2.1 Any developer would be concentrating on one of those modules,
anyway.
-----Original Message-----
From: LibreOffice [mailto:libreoffice-bounces at lists.freedesktop.org] On
Behalf Of Bjoern Michaelsen
Sent: Friday, October 17, 2014 2:29 PM
To: Jan Holesovsky
Cc: Libreoffice-qa; libreoffice-dev
Subject: Re: [Libreoffice-qa] Minutes of ESC call: 2014-10-16
On Fri, Oct 17, 2014 at 11:13:12AM +0200, Jan Holesovsky wrote:
> * Open-source related projects for a local university (Jacobo)
> + ~200-300 hours projects sought
> + ideas appreciated!
> + please send to the ML too :-) (Norbert)
Two ideas from the build system world:
- 1/ Replace all custom shell tooling (sed/grep/gawk/perl horrors) and
consolidate on either native (C/C++) code (see e.g. concat-deps) or
_one_
and only one consolidated solution beyond that, likely Python3 (as we
are
bundling that and it is a good crossplatform superset of the POSIX
shell-world).
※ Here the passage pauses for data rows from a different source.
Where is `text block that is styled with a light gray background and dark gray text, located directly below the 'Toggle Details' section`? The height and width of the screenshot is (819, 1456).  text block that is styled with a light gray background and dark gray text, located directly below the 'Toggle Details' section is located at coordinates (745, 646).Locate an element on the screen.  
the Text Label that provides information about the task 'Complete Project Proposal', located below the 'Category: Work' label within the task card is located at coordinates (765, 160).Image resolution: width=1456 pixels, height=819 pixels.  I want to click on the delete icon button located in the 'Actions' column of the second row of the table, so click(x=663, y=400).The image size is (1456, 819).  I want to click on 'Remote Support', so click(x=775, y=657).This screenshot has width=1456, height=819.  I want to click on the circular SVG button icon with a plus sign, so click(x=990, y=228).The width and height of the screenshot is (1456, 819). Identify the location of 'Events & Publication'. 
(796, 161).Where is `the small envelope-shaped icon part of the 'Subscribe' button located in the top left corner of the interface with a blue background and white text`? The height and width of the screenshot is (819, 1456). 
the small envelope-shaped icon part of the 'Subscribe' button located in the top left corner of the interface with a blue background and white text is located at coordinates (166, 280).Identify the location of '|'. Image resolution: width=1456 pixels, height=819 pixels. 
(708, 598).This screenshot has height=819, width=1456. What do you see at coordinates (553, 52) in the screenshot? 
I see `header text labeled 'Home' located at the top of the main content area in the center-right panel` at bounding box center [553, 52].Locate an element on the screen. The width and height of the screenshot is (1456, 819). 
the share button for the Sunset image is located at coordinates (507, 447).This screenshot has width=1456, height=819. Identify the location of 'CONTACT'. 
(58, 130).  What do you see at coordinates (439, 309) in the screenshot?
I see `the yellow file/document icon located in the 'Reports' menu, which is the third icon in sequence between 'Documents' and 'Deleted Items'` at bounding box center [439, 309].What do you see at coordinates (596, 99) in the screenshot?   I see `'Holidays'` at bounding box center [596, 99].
Bootstrapping on Windows would then likely be: Install
native Python3, execute Python script that sets up the rest.
rationale: As we already use a native GNU make on Windows, with this
we
could remove our dependency on cygwin as Python3 is available natively
on
Windows (and all other platforms).
- 2/ Generate native Microsoft VS Project files from the gbuild description
for our own native C/C++ files. This:
https://bugs.freedesktop.org/show_bug.cgi?id=70414
https://www.youtube.com/watch?v=Xn3CtIrMpIA&hd=1
would be the starting point.
rationale: The aim would not be to do full release builds from these
(see
1/ about that), but should allow patching and rebuilding one specific
library,
which then can be pushed to gerrit.
If we have this we could make the generation of these project files
part
of the Windows build and deliverables (as some kind of sdk).
Windows people could use these to patch some libs of their version of
LibreOffice (without a full rebuild and thus without cygwin).
2/ is the one with the more immediate payoff: I might severly lower the
barrier to entry for new contributors on Windows at least for patches with a
limited scope. With gerrit builders we have the infra in place to verify and
handle such changes without too much extra work. Of course, combined with 1/
it would allow to ultimately move to make all Windows builds without cygwin.
Which would be all kinds of awesome for the Windows devs, I guess.